To be fair, though, Trump did not win so much because he performed remarkably well at the polls, but rather he won because Clinton did remarkably poorly with her base. Her weakness as a candidate – distrusted and disliked from the left as well as the right, by the youngest and most progressive voters as well as the oldest and most conservative – was integral to our present calamity. Though Trump’s victory was a major win for white racism, even white nationalism, ironically there is one black candidate – Obama – who most likely could have beat him, had he been eligible to run again, yet a white woman lost. This may mean that sexism is even more virulent than racism, but more likely it means that the voters who win elections for Democrats were not that excited about this particular candidate. We stand by both of our endorsements of Clinton – a bright, able, experienced leader – as the best president in the field of contenders in 2016, but she also was one of the worst campaigners. We deeply regret and resent the protest votes on November 8 that would have defeated Trump had they not been wasted on anyone other than Clinton, but no one ever won an election by telling people to vote for a candidate they don’t like. We tried, on this editorial page, but, like almost every other editorial page in the nation, we failed – though, it must be said, Clinton won the popular vote by more than 200,000 votes.

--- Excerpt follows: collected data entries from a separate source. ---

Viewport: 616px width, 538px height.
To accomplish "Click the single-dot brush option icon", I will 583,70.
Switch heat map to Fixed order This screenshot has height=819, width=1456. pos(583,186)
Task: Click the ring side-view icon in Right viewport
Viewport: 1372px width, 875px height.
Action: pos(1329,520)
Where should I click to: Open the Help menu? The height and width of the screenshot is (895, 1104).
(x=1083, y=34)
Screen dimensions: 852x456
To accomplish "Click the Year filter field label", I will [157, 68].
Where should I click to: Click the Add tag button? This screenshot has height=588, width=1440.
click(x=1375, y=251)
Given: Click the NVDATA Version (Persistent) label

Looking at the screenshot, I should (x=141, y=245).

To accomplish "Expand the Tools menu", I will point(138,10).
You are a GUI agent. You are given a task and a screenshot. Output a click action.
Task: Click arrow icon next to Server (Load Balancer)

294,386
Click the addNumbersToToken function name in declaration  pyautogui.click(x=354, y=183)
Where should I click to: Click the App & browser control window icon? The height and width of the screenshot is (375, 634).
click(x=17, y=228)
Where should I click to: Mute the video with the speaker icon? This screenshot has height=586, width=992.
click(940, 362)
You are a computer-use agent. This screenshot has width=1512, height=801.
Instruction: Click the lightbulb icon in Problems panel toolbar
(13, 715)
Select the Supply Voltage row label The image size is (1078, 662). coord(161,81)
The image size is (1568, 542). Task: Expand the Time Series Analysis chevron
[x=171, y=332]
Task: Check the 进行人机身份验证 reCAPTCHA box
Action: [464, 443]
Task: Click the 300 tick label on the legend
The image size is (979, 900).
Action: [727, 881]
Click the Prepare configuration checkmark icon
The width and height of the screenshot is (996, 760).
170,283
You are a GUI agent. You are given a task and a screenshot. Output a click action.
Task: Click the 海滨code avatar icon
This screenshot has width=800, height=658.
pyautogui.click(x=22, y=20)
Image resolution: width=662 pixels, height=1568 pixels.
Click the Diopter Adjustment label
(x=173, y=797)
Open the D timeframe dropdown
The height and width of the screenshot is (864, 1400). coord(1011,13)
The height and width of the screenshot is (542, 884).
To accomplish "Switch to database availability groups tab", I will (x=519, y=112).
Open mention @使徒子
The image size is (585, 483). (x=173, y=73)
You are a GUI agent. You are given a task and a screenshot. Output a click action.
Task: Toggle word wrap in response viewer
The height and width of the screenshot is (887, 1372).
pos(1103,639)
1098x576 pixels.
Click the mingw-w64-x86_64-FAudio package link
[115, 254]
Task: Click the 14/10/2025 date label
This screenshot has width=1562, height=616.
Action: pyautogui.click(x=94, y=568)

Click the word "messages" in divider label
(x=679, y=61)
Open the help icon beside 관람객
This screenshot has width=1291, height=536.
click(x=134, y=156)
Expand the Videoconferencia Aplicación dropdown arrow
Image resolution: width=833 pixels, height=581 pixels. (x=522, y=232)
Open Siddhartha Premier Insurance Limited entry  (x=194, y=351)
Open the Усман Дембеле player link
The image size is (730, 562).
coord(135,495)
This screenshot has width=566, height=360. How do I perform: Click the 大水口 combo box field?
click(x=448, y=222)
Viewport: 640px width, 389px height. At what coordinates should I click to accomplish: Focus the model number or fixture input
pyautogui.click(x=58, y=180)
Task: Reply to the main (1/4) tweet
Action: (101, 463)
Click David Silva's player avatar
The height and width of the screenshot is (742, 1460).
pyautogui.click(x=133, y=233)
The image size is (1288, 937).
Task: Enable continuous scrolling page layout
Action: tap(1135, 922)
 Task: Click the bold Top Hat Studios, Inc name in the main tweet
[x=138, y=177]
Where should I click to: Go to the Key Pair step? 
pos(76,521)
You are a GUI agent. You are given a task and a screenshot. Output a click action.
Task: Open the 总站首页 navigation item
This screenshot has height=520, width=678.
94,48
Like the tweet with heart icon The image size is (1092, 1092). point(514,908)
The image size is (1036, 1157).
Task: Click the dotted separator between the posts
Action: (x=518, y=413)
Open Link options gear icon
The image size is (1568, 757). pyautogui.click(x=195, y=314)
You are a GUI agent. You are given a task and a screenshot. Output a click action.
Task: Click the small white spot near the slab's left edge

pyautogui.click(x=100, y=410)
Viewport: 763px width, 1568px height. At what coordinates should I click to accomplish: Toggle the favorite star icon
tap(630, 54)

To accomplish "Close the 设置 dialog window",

Where do we go from here? The Democrats – especially in Missouri, where Republicans won a clean sweep of statewide offices – need to reinvent themselves as something other than less conservative and less overtly racist Republicans. We don’t believe that Bernie Sanders would have beaten Trump either, but he had a message that resonated with the Democratic base and the Clinton campaign failed to learn from it in time to avert disaster. The Democrats need to learn from that lesson now. We need to go back to the basics of educating and energizing voters in all of the Democrats’ varied communities from the ground up. Donald Trump is essentially American, there is no escaping that, but so is Barack Obama, a mixed-race man with a black family who makes sincere appeals to the noblest elements of the American ideology, all of that equality and freedom stuff that Thomas Jefferson wrote about so eloquently. If we fight to protect voting rights – which is necessary, given that various voter suppression tactics were critical to Trump’s electoral college victory – and to educate and energize voters with a truly progressive agenda, the future is on our side. To the consternation, even rage, of many white Americans, our country is getting less and less white and – as James Baldwin wrote, and despite what many Trump supporters proclaim – it will never be white again. White male supremacy is part of our heritage, and it triumphed in 2016, but we have resisted it before, and we have it in our diverse, conflicted, collective power to successfully resist it again.